Hiroshima observes 74th anniversary of atomic bombing

by Yumi Kanazaki, Staff Writer

Marking the 74th anniversary of the atomic bombing, the City of Hiroshima held the annual Peace Memorial Ceremony in the Peace Memorial Park in the city center on August 6. This ceremony to console the souls of the victims of the bombing conveyed to the world the conviction of the A-bomb survivors that the horrific destruction caused by nuclear weapons must never again take place.

A-bomb survivors, family members of the victims, government officials including Prime Minister Shinzo Abe, and representatives from countries and regions around the world attended the ceremony. The City of Hiroshima has continually encouraged representatives from the nine nuclear weapon states, including the United States and Russia, to attend the ceremony. This year representatives from most of the nuclear-armed nations were present.

During the ceremony, the register of the A-bomb victims was placed in the stone chest beneath the Cenotaph for the A-bomb Victims. The names of those who died during the past year have been added to the register, and it now contains the names of 319,186 victims. At 8:15 a.m., the time the atomic bomb was dropped on Hiroshima, the Peace Bell was tolled by two relatives of the victims while those in attendance offered a silent prayer.

Hiroshima Mayor Kazumi Matsui then read out the Peace Declaration, saying, “We want leaders around the world to pursue negotiations in good faith on nuclear disarmament, as mandated by Article VI of the Nuclear Non-Proliferation Treaty, and respond to the yearning of civil society for entry into force of the Treaty on the Prohibition of Nuclear Weapons (TPNW), a milestone on the road to a nuclear-weapon-free world.”

He then continued, “I call on the government of the only country to experience a nuclear weapon in war to accede to the hibakushas’ request that the TPNW be signed and ratified. I urge Japan’s leaders to manifest the pacifism of the Japanese Constitution by displaying leadership in taking the next step toward a world free from nuclear weapons.”

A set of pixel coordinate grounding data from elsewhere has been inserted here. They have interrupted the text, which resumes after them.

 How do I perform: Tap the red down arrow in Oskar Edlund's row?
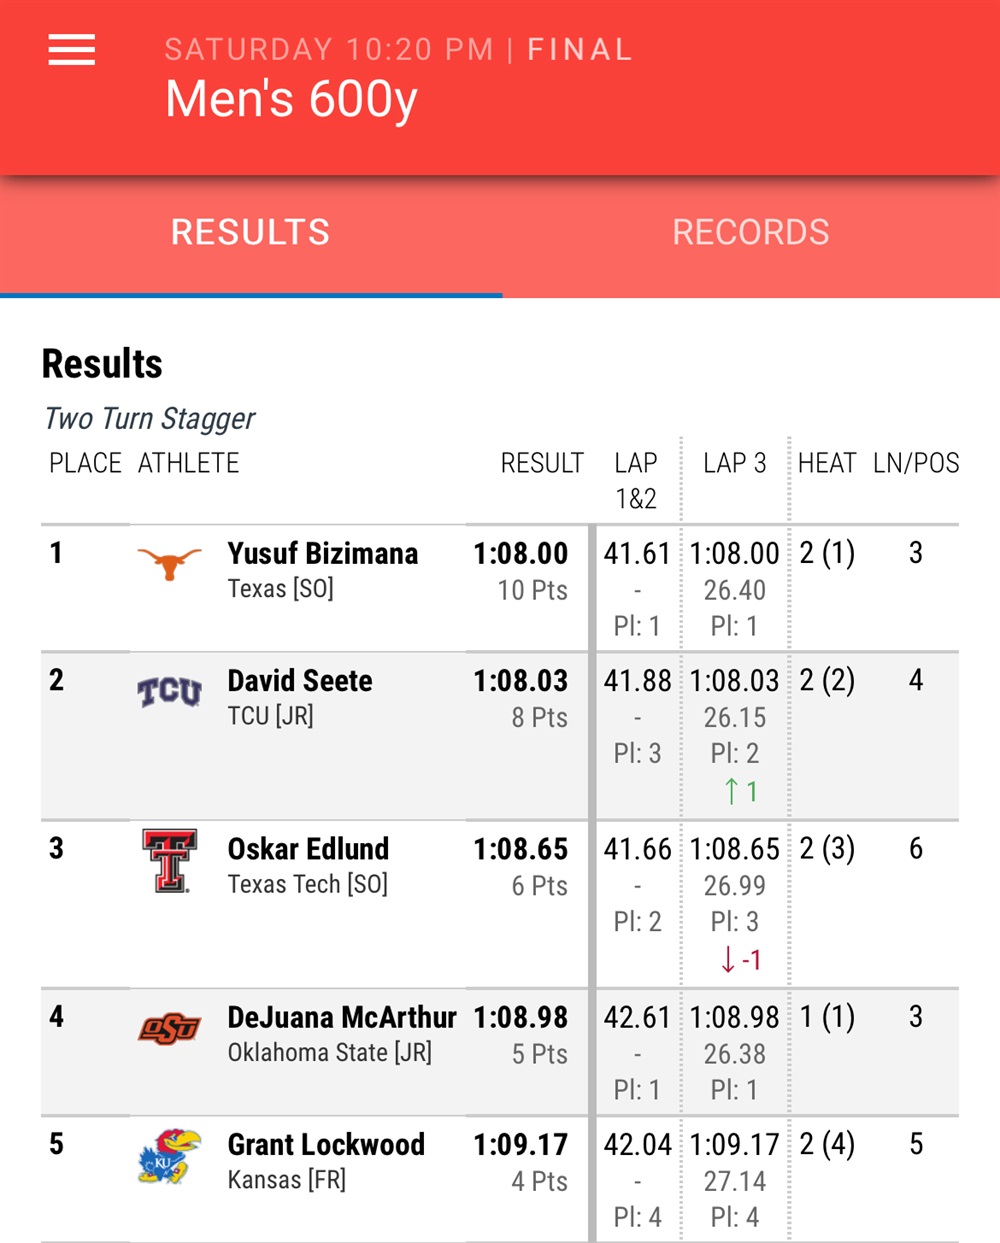[728, 959]
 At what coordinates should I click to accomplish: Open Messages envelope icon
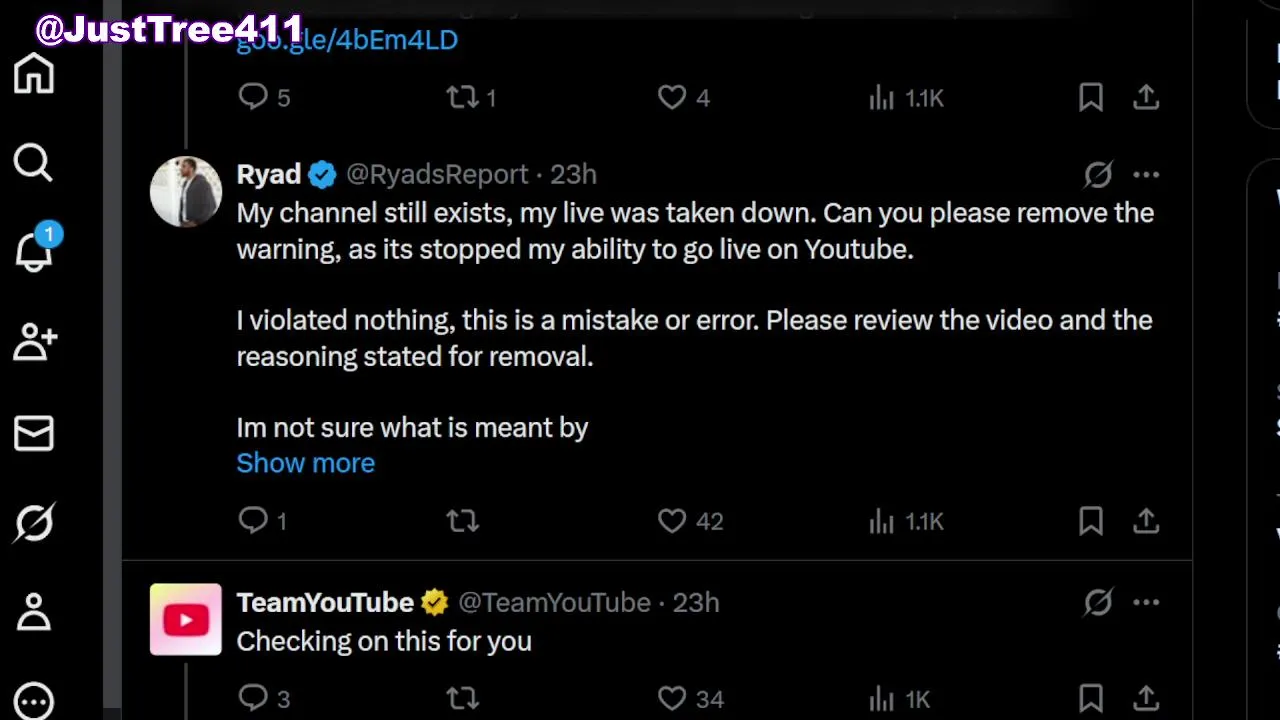tap(34, 433)
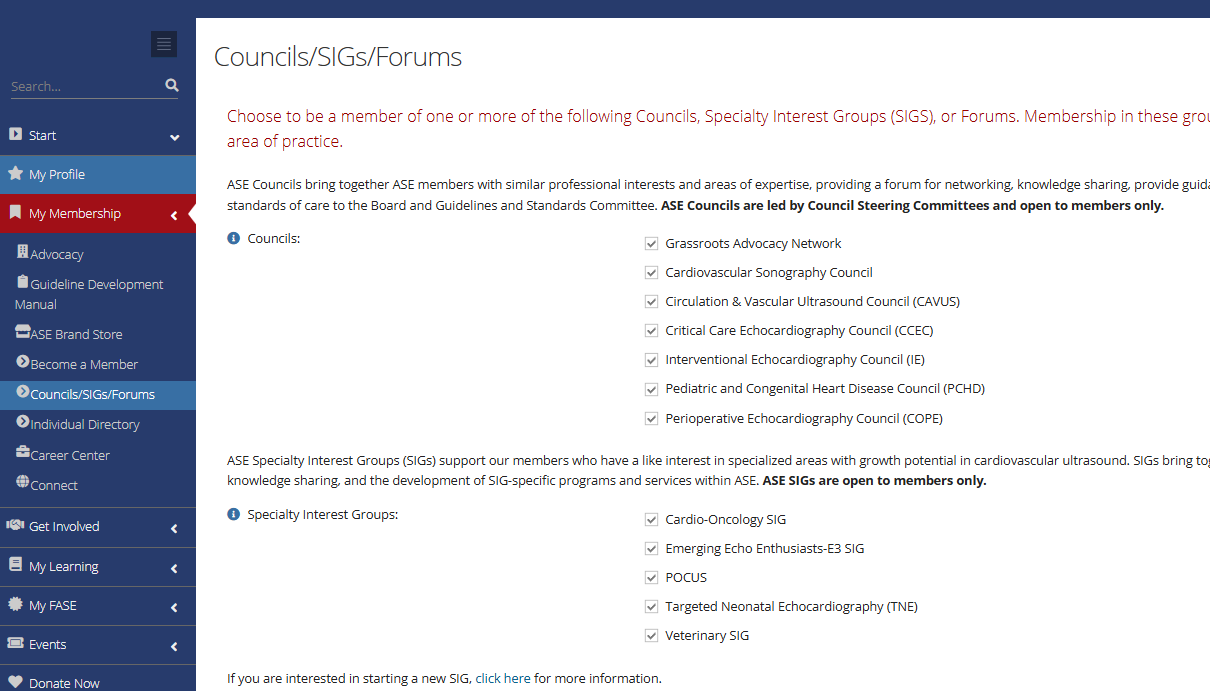Expand the My Learning section
Image resolution: width=1210 pixels, height=691 pixels.
click(174, 568)
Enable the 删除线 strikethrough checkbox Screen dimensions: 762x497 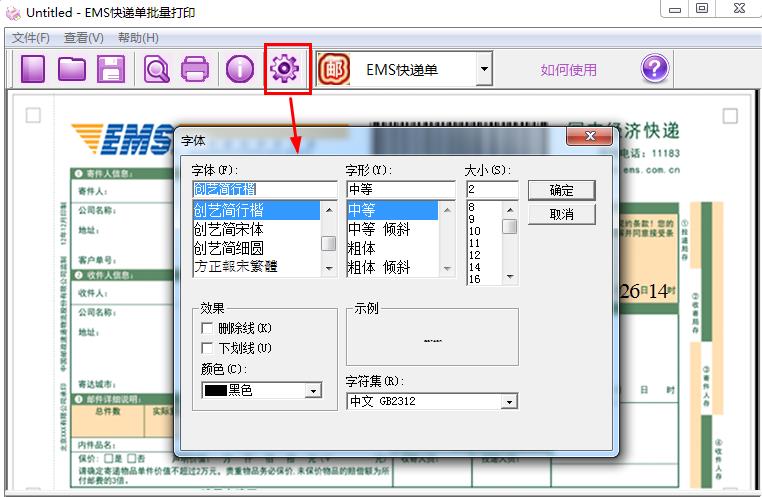208,328
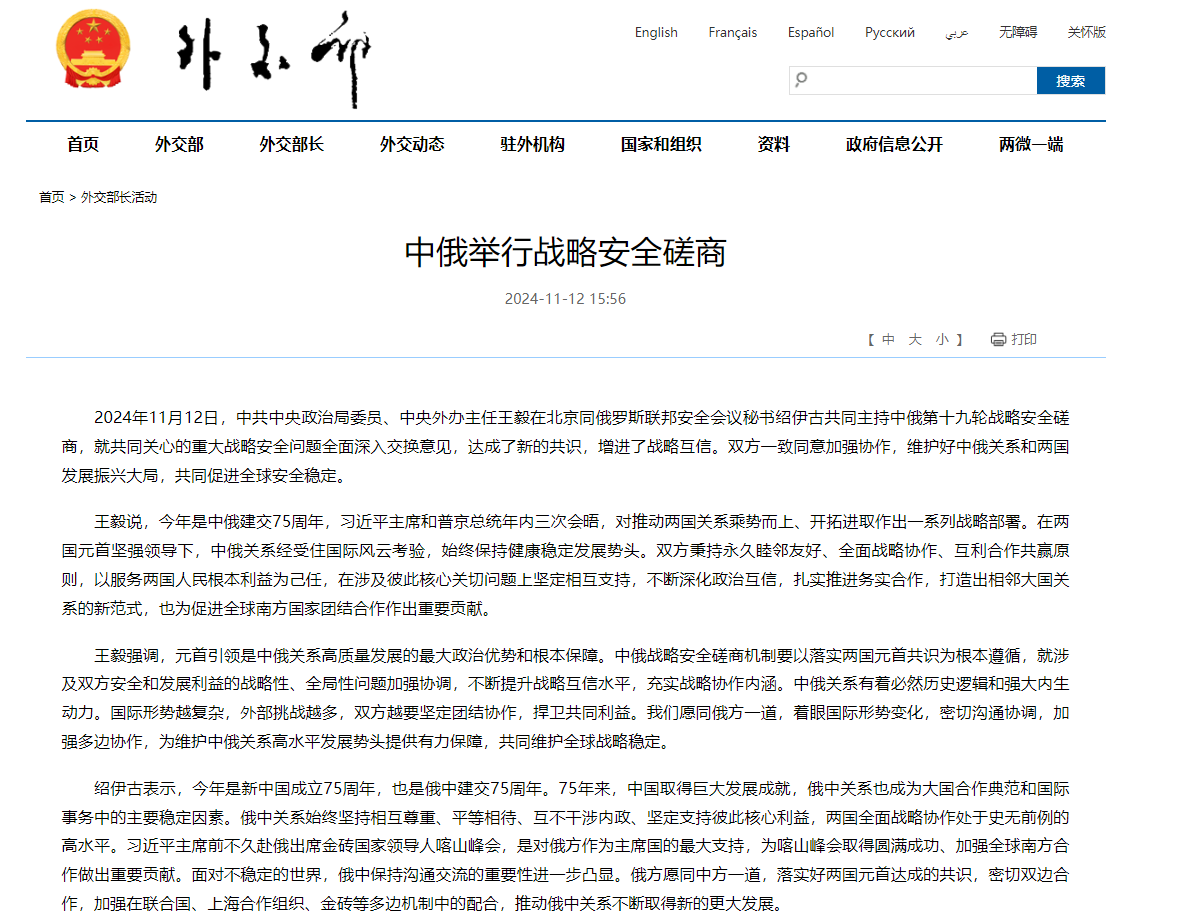Go to the 首页 navigation tab

(83, 144)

After the Peace Declaration, two local elementary school students read out the Commitment to Peace.

On August 6, 1945, the Enola Gay, an American B-29 bomber, flew from the island of Tinian in the Pacific Ocean and dropped a uranium bomb nicknamed “Little Boy” on Hiroshima. The temperature of the ground at the hypocenter reached 4,000 degrees Celsius, charring the area within two kilometers of ground zero. In addition to the intense heat rays and blast, an enormous amount of radiation was released. Three days later, the plutonium bomb “Fat Man” was dropped on Nagasaki.

It is estimated that the number of victims reached 140,000 in Hiroshima and 70,000 in Nagasaki by the end of 1945. But many of those who survived died of leukemia and other A-bomb related diseases in and after 1946. Many survivors have developed cancer even decades after the bombings because of the aftereffects of their exposure to radiation.

People who entered the city of Hiroshima within two weeks of the atomic bombing or those who were involved in the relief efforts, among others, are recognized as A-bomb survivors by the Ministry of Health, Labour and Welfare of Japan. As of the end of March 2019, the number of survivors totaled 145,844, of which 2,966 live overseas. Their average age is 82.65.

Since the Treaty on the Prohibition of Nuclear Weapons was adopted at the United Nation in July 2017, A-bomb survivors are hopeful that 50 countries will soon ratify it and the treaty will enter into force. Also, the main building of the Hiroshima Peace Memorial Museum reopened in April of this year after undergoing renovations, and is being visited by many people from overseas. A-bomb survivors believe that nuclear weapons can be abolished by raising awareness of their catastrophic effects more widely.

However, it is estimated that there are still nearly 14,000 nuclear weapons in the world, 90 percent of which are possessed by the United States and Russia. The nuclear weapon states have declared that they will not ratify the nuclear weapons ban treaty, and Japan and other nations that rely on their allies’ nuclear capability for their national security have taken the same stance. A-bomb survivors and peace organizations in Hiroshima have been pursuing the Hibakusha Appeal, a worldwide signature drive aimed at collecting 100 million signatures to call for the elimination of nuclear weapons. They strongly criticize the Japanese government for its reliance on nuclear deterrence.